A verbatim copy of the data below is the required output.

[Data shown — start]

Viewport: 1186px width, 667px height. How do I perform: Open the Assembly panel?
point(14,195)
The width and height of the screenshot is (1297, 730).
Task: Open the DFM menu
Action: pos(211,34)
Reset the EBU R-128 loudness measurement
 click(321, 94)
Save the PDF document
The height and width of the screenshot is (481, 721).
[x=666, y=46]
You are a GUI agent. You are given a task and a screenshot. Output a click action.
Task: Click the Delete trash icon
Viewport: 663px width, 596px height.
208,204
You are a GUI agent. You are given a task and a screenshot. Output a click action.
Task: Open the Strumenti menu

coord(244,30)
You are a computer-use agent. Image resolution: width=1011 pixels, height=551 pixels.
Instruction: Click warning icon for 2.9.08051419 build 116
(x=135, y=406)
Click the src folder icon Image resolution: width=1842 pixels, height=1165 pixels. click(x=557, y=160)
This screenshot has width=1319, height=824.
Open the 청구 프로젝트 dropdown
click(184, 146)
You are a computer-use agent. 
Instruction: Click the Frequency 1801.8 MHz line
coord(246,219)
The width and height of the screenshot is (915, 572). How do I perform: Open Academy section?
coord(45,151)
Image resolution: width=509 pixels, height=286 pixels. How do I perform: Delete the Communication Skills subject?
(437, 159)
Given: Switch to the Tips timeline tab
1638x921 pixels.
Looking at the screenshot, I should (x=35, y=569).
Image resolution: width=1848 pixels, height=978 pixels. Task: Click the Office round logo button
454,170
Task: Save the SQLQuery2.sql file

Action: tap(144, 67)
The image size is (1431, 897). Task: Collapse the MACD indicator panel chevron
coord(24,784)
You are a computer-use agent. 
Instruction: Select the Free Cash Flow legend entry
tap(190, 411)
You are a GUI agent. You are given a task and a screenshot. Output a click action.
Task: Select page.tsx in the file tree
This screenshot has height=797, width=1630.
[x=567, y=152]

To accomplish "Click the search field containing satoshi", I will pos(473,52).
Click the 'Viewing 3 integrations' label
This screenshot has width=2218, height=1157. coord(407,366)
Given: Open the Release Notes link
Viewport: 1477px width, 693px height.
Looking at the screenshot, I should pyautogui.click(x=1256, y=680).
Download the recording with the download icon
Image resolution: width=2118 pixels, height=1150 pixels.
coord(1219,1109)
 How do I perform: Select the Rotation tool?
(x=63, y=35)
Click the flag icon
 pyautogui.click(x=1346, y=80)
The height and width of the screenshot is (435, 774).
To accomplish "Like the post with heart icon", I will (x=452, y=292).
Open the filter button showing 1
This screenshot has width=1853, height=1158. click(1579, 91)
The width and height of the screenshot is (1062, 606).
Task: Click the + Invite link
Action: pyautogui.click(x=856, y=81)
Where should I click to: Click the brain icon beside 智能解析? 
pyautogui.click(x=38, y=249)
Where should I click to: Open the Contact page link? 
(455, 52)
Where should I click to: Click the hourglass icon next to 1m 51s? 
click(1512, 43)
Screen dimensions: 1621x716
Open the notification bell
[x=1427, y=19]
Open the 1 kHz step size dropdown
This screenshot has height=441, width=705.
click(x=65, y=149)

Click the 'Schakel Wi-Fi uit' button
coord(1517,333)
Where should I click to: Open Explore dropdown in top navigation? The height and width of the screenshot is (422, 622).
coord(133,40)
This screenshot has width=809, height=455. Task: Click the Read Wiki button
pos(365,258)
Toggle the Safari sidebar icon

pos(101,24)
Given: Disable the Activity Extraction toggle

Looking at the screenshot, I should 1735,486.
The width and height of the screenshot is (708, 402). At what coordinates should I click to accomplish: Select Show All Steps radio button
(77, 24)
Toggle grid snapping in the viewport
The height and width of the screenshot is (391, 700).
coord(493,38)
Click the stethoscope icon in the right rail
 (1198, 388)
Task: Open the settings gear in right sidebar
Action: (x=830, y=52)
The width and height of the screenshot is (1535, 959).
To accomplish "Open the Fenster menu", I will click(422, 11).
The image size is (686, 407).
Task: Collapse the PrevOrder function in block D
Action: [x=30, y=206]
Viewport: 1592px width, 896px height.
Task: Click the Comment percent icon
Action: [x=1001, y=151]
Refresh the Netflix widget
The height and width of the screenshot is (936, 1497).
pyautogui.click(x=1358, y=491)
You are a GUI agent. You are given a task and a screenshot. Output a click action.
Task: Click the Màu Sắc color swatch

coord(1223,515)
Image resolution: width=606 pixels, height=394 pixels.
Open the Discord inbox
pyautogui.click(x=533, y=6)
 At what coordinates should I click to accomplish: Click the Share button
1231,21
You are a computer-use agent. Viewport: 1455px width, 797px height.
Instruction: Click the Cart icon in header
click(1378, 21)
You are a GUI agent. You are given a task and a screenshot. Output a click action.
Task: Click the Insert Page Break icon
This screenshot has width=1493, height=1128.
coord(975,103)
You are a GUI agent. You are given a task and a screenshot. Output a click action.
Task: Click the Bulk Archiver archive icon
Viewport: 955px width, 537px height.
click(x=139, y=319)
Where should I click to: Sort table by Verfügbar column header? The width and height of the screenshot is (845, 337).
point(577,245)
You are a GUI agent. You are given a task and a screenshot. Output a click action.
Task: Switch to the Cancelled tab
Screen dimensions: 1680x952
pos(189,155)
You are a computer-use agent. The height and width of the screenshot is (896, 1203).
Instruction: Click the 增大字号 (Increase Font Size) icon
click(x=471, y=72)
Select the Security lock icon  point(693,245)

[Data shown — finish]

Worked solution:
Viewport: 1186px width, 667px height. How do I perform: Open the Assembly panel?
point(14,195)
The width and height of the screenshot is (1297, 730).
Task: Open the DFM menu
Action: pos(211,34)
Reset the EBU R-128 loudness measurement
 click(321, 94)
Save the PDF document
The height and width of the screenshot is (481, 721).
[x=666, y=46]
You are a GUI agent. You are given a task and a screenshot. Output a click action.
Task: Click the Delete trash icon
Viewport: 663px width, 596px height.
208,204
You are a GUI agent. You are given a task and a screenshot. Output a click action.
Task: Open the Strumenti menu

coord(244,30)
You are a computer-use agent. Image resolution: width=1011 pixels, height=551 pixels.
Instruction: Click warning icon for 2.9.08051419 build 116
(x=135, y=406)
Click the src folder icon Image resolution: width=1842 pixels, height=1165 pixels. click(x=557, y=160)
This screenshot has width=1319, height=824.
Open the 청구 프로젝트 dropdown
click(184, 146)
You are a computer-use agent. 
Instruction: Click the Frequency 1801.8 MHz line
coord(246,219)
The width and height of the screenshot is (915, 572). How do I perform: Open Academy section?
coord(45,151)
Image resolution: width=509 pixels, height=286 pixels. How do I perform: Delete the Communication Skills subject?
(437, 159)
Given: Switch to the Tips timeline tab
1638x921 pixels.
Looking at the screenshot, I should (x=35, y=569).
Image resolution: width=1848 pixels, height=978 pixels. Task: Click the Office round logo button
454,170
Task: Save the SQLQuery2.sql file

Action: tap(144, 67)
The image size is (1431, 897). Task: Collapse the MACD indicator panel chevron
coord(24,784)
You are a computer-use agent. 
Instruction: Select the Free Cash Flow legend entry
tap(190, 411)
You are a GUI agent. You are given a task and a screenshot. Output a click action.
Task: Select page.tsx in the file tree
This screenshot has height=797, width=1630.
[x=567, y=152]

To accomplish "Click the search field containing satoshi", I will pos(473,52).
Click the 'Viewing 3 integrations' label
This screenshot has width=2218, height=1157. coord(407,366)
Given: Open the Release Notes link
Viewport: 1477px width, 693px height.
Looking at the screenshot, I should pyautogui.click(x=1256, y=680).
Download the recording with the download icon
Image resolution: width=2118 pixels, height=1150 pixels.
coord(1219,1109)
 How do I perform: Select the Rotation tool?
(x=63, y=35)
Click the flag icon
 pyautogui.click(x=1346, y=80)
The height and width of the screenshot is (435, 774).
To accomplish "Like the post with heart icon", I will (x=452, y=292).
Open the filter button showing 1
This screenshot has width=1853, height=1158. click(1579, 91)
The width and height of the screenshot is (1062, 606).
Task: Click the + Invite link
Action: pyautogui.click(x=856, y=81)
Where should I click to: Click the brain icon beside 智能解析? 
pyautogui.click(x=38, y=249)
Where should I click to: Open the Contact page link? 
(455, 52)
Where should I click to: Click the hourglass icon next to 1m 51s? 
click(1512, 43)
Screen dimensions: 1621x716
Open the notification bell
[x=1427, y=19]
Open the 1 kHz step size dropdown
This screenshot has height=441, width=705.
click(x=65, y=149)

Click the 'Schakel Wi-Fi uit' button
coord(1517,333)
Where should I click to: Open Explore dropdown in top navigation? The height and width of the screenshot is (422, 622).
coord(133,40)
This screenshot has width=809, height=455. Task: Click the Read Wiki button
pos(365,258)
Toggle the Safari sidebar icon

pos(101,24)
Given: Disable the Activity Extraction toggle

Looking at the screenshot, I should 1735,486.
The width and height of the screenshot is (708, 402). At what coordinates should I click to accomplish: Select Show All Steps radio button
(77, 24)
Toggle grid snapping in the viewport
The height and width of the screenshot is (391, 700).
coord(493,38)
Click the stethoscope icon in the right rail
 (1198, 388)
Task: Open the settings gear in right sidebar
Action: (x=830, y=52)
The width and height of the screenshot is (1535, 959).
To accomplish "Open the Fenster menu", I will click(422, 11).
The image size is (686, 407).
Task: Collapse the PrevOrder function in block D
Action: [x=30, y=206]
Viewport: 1592px width, 896px height.
Task: Click the Comment percent icon
Action: [x=1001, y=151]
Refresh the Netflix widget
The height and width of the screenshot is (936, 1497).
pyautogui.click(x=1358, y=491)
You are a GUI agent. You are given a task and a screenshot. Output a click action.
Task: Click the Màu Sắc color swatch

coord(1223,515)
Image resolution: width=606 pixels, height=394 pixels.
Open the Discord inbox
pyautogui.click(x=533, y=6)
 At what coordinates should I click to accomplish: Click the Share button
1231,21
You are a computer-use agent. Viewport: 1455px width, 797px height.
Instruction: Click the Cart icon in header
click(1378, 21)
You are a GUI agent. You are given a task and a screenshot. Output a click action.
Task: Click the Insert Page Break icon
This screenshot has width=1493, height=1128.
coord(975,103)
You are a GUI agent. You are given a task and a screenshot. Output a click action.
Task: Click the Bulk Archiver archive icon
Viewport: 955px width, 537px height.
click(x=139, y=319)
Where should I click to: Sort table by Verfügbar column header? The width and height of the screenshot is (845, 337).
point(577,245)
You are a GUI agent. You are given a task and a screenshot. Output a click action.
Task: Switch to the Cancelled tab
Screen dimensions: 1680x952
pos(189,155)
You are a computer-use agent. The height and width of the screenshot is (896, 1203).
Instruction: Click the 增大字号 (Increase Font Size) icon
click(x=471, y=72)
Select the Security lock icon  point(693,245)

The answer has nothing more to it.